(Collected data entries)
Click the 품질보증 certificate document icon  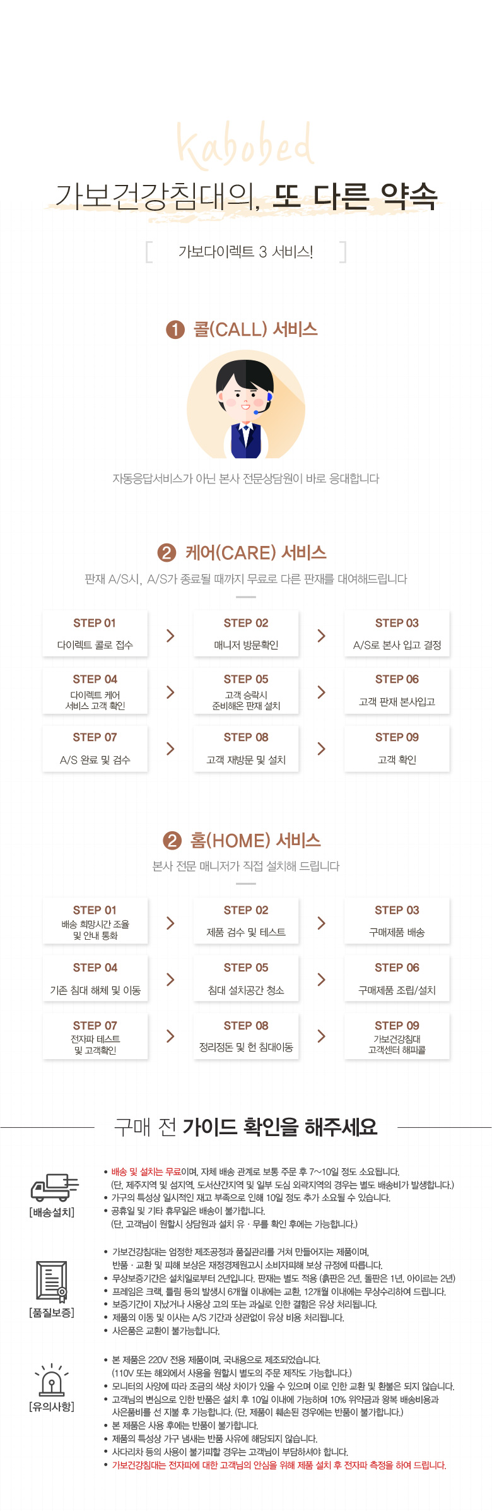[52, 1282]
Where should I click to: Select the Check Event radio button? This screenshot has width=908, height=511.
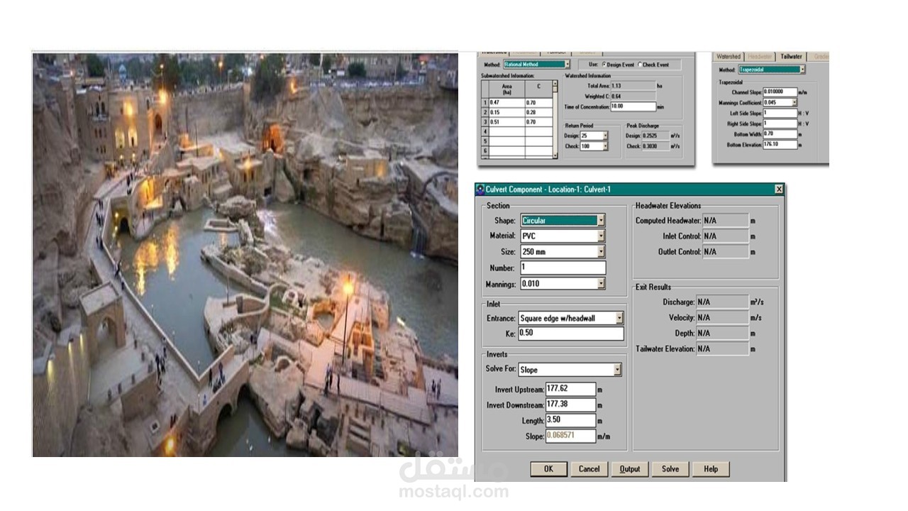click(x=641, y=65)
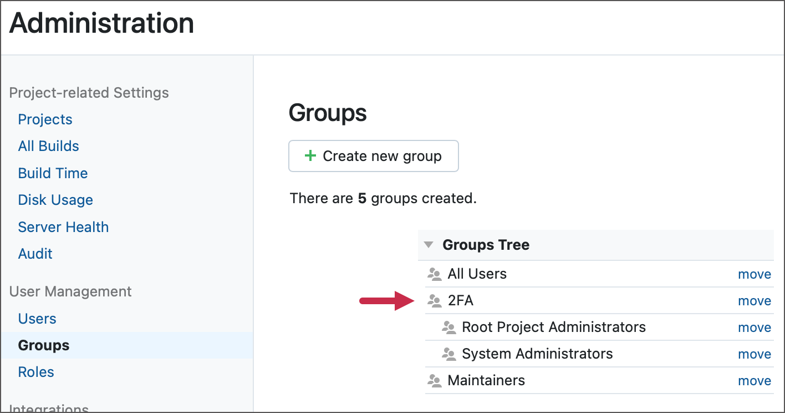Open the Roles page
785x413 pixels.
(x=36, y=372)
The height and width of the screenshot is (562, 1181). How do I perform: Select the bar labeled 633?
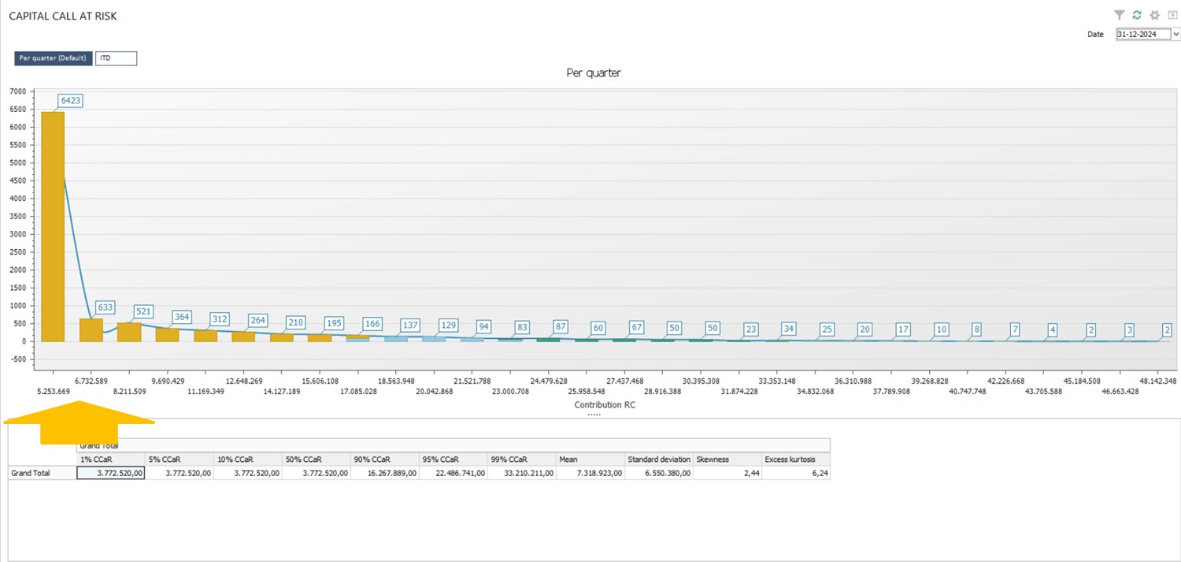[91, 330]

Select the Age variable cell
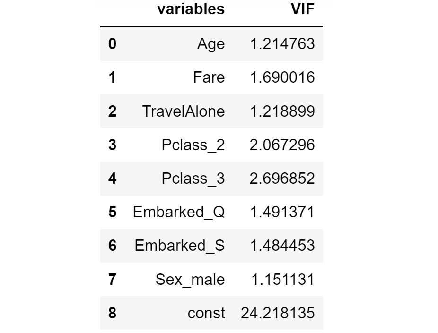pos(211,44)
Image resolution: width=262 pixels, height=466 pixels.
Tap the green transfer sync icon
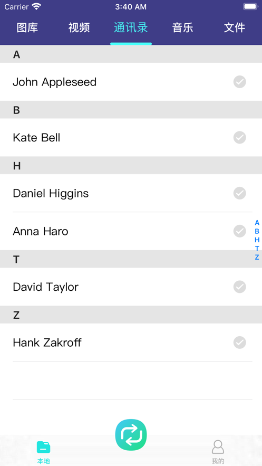click(131, 435)
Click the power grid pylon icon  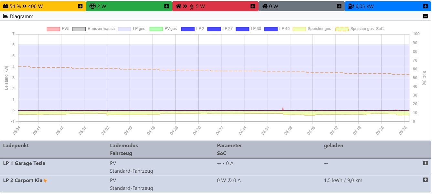(x=192, y=6)
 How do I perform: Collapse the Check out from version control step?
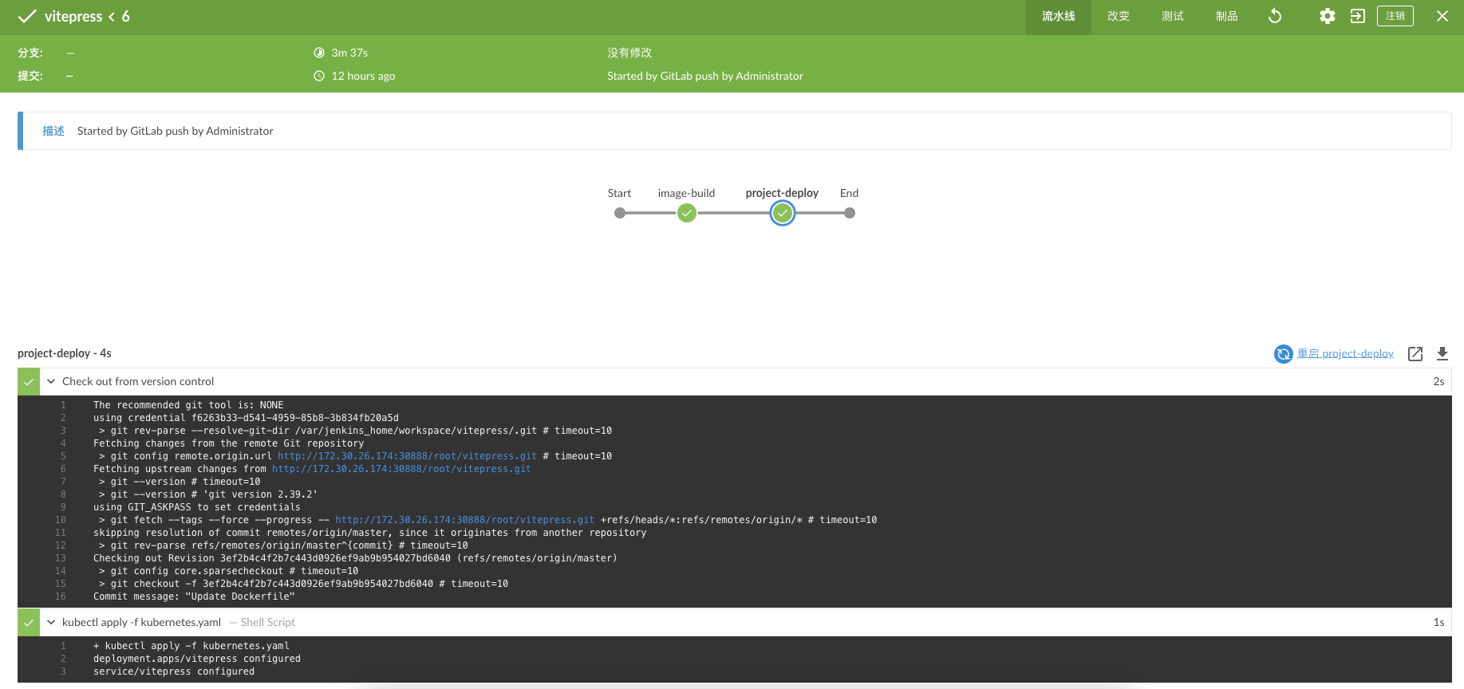click(51, 381)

## Assignment:
Repeat, without pictures, exactly the lines of the data above from the one containing "Where should I" through the one containing "Image resolution: width=262", including both and adding nothing.

## Reply to the task:
Where should I click to: Select the Check Event radio button? This screenshot has width=908, height=511.
click(x=641, y=65)
Open the Roles page
785x413 pixels.
(x=36, y=372)
The height and width of the screenshot is (562, 1181). How do I perform: Select the bar labeled 633?
[91, 330]

Select the Age variable cell
pos(211,44)
Image resolution: width=262 pixels, height=466 pixels.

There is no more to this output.